◆ **Recorded data**
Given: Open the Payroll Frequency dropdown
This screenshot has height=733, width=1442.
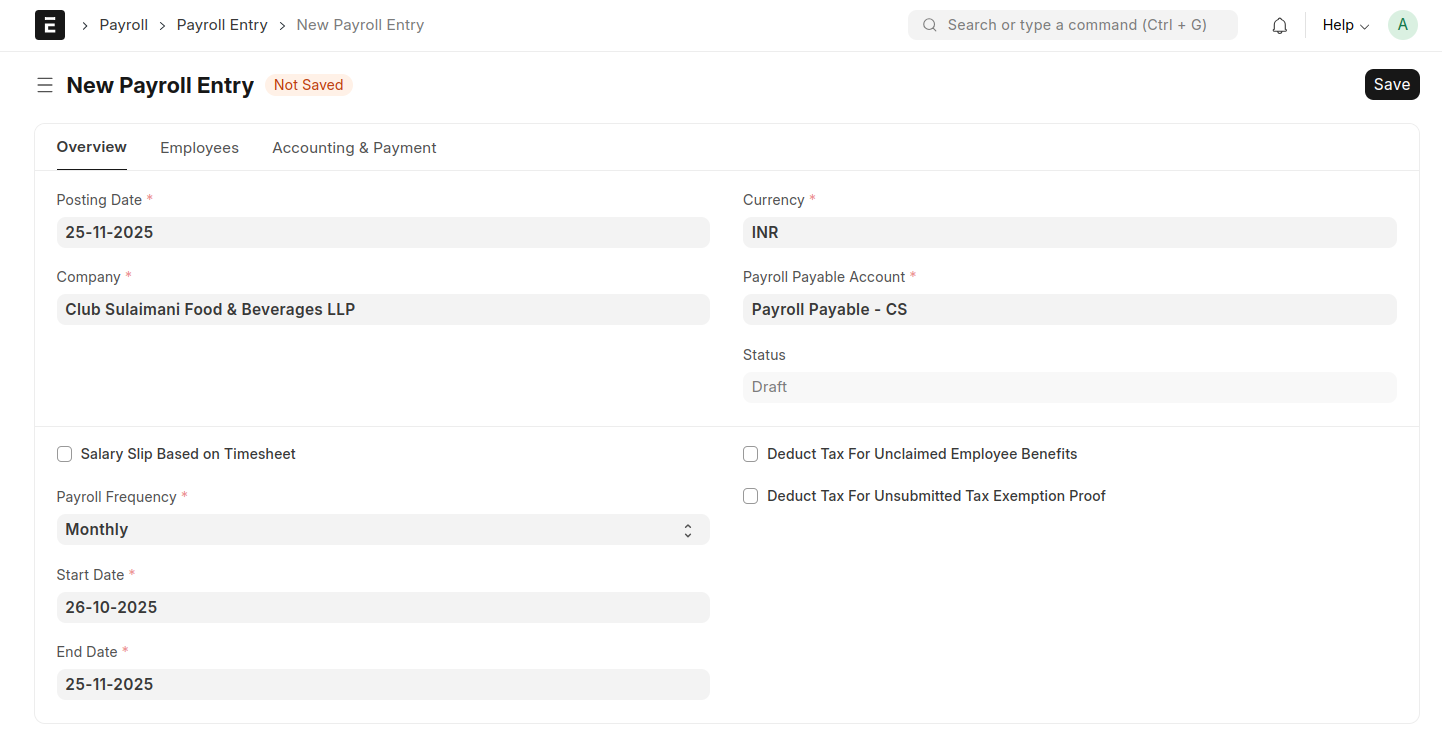Looking at the screenshot, I should [383, 530].
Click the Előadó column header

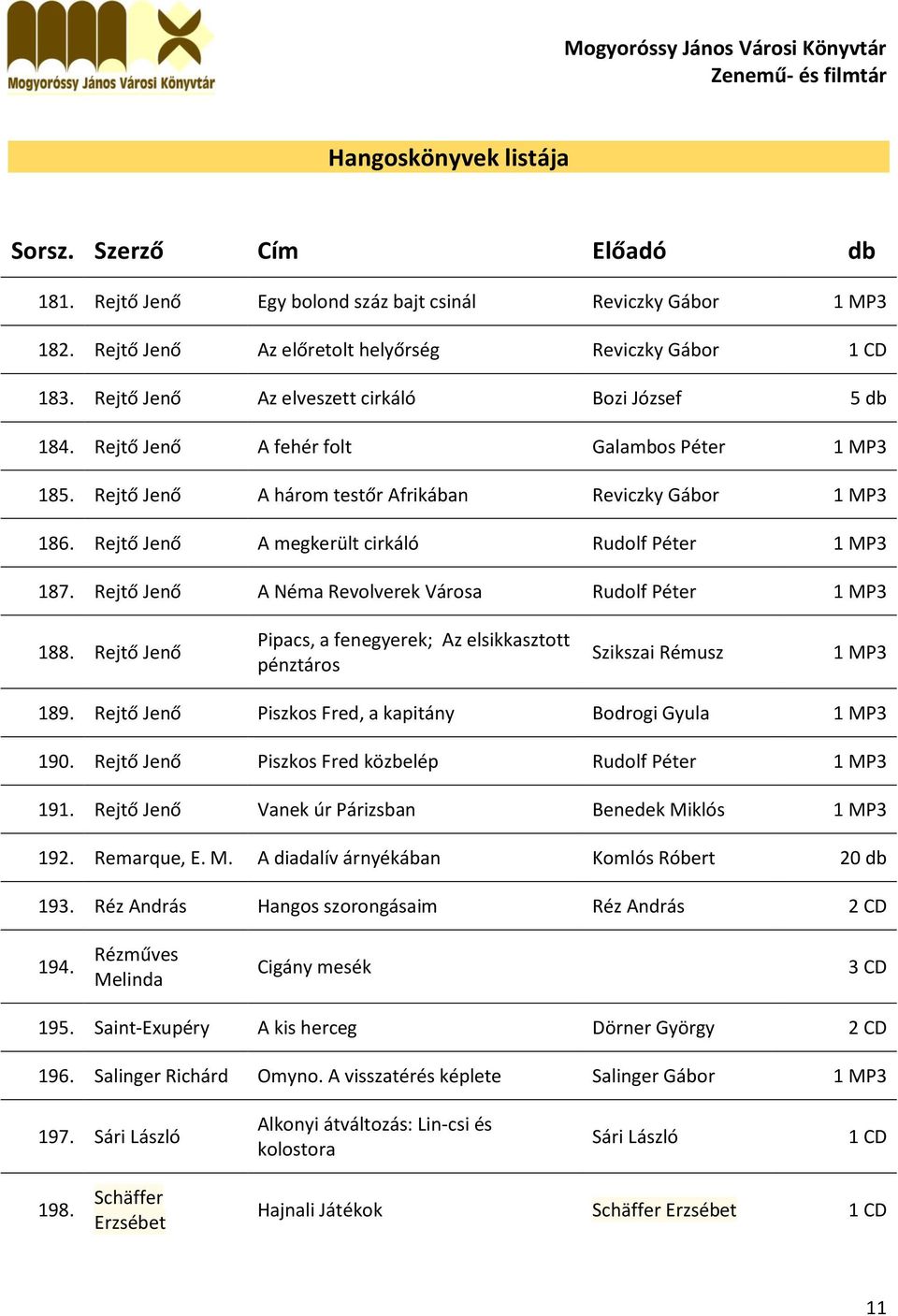point(629,251)
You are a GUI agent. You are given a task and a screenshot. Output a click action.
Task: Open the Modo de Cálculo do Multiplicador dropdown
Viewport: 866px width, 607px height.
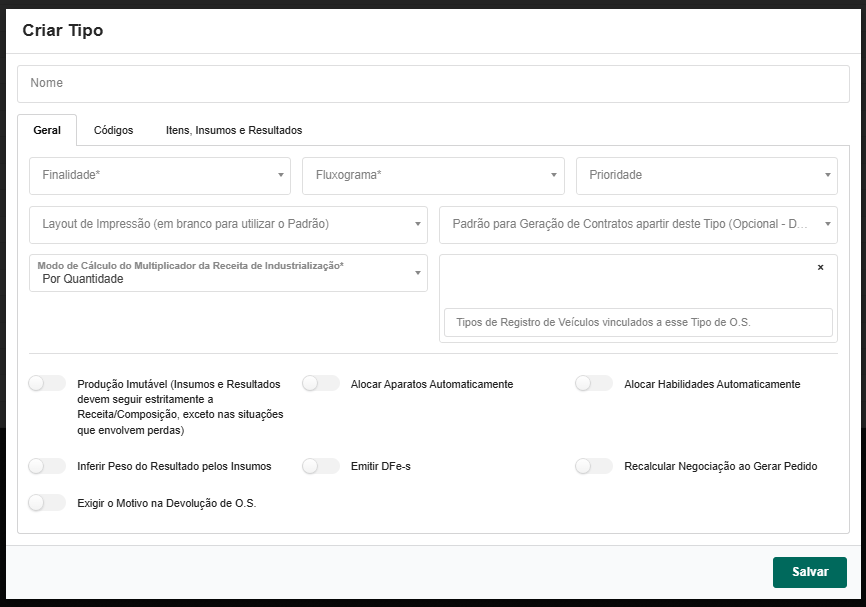point(228,273)
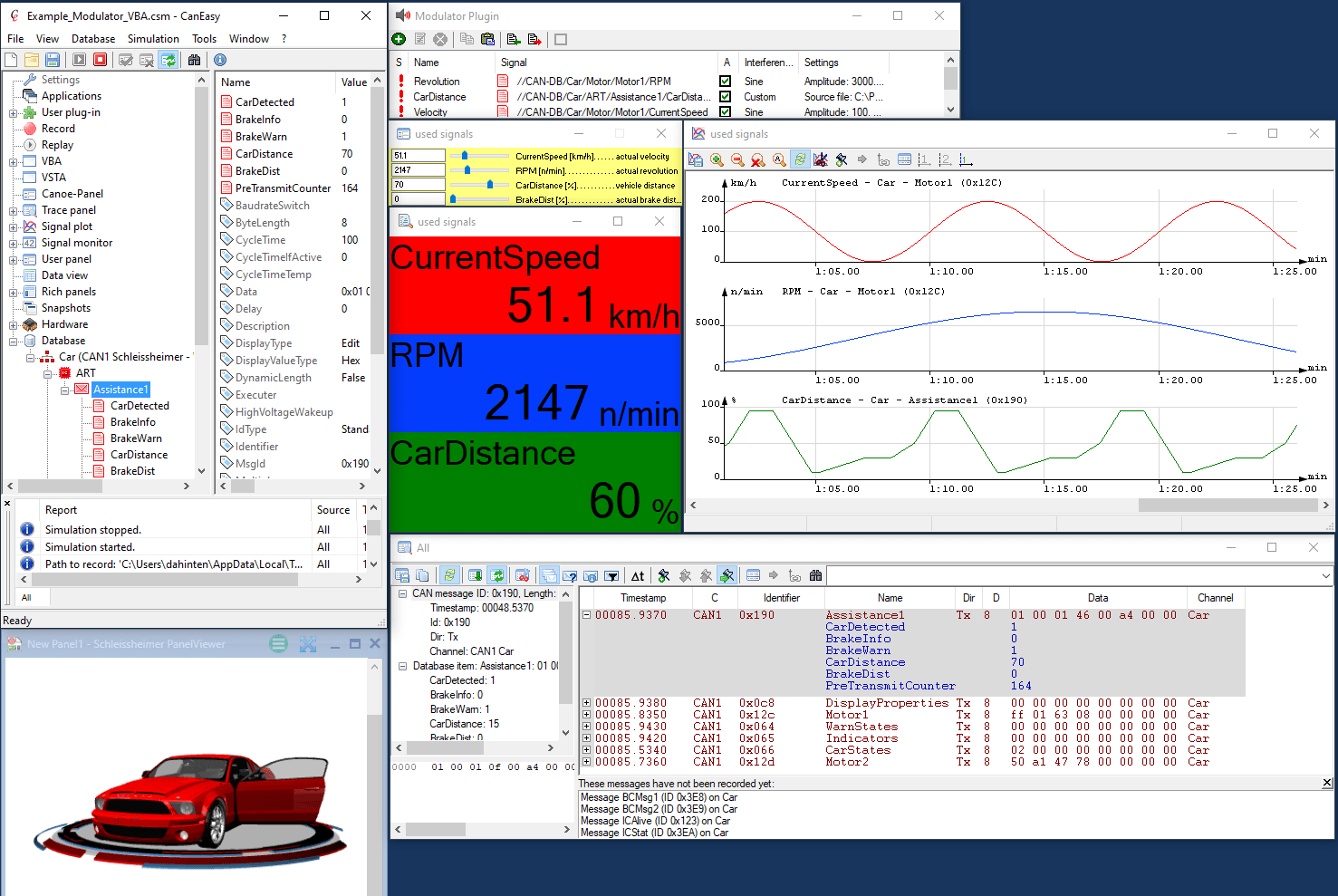
Task: Click zoom in magnifier in signal plot toolbar
Action: (717, 159)
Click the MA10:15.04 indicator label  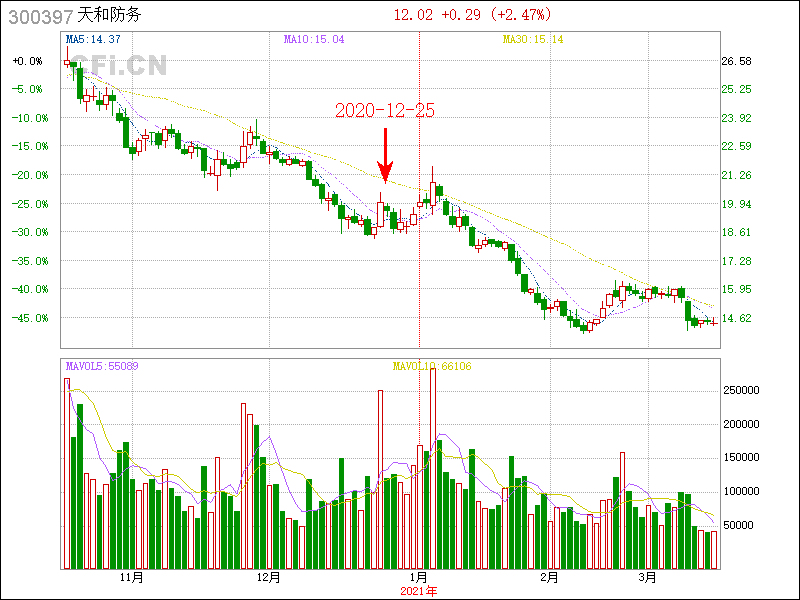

◆ **TASK TO CARRY OUT**
Lines in the records that hold "Open" should be tallied, with the total given on its own.

◆ **REPLY TO THE EXERCISE**
2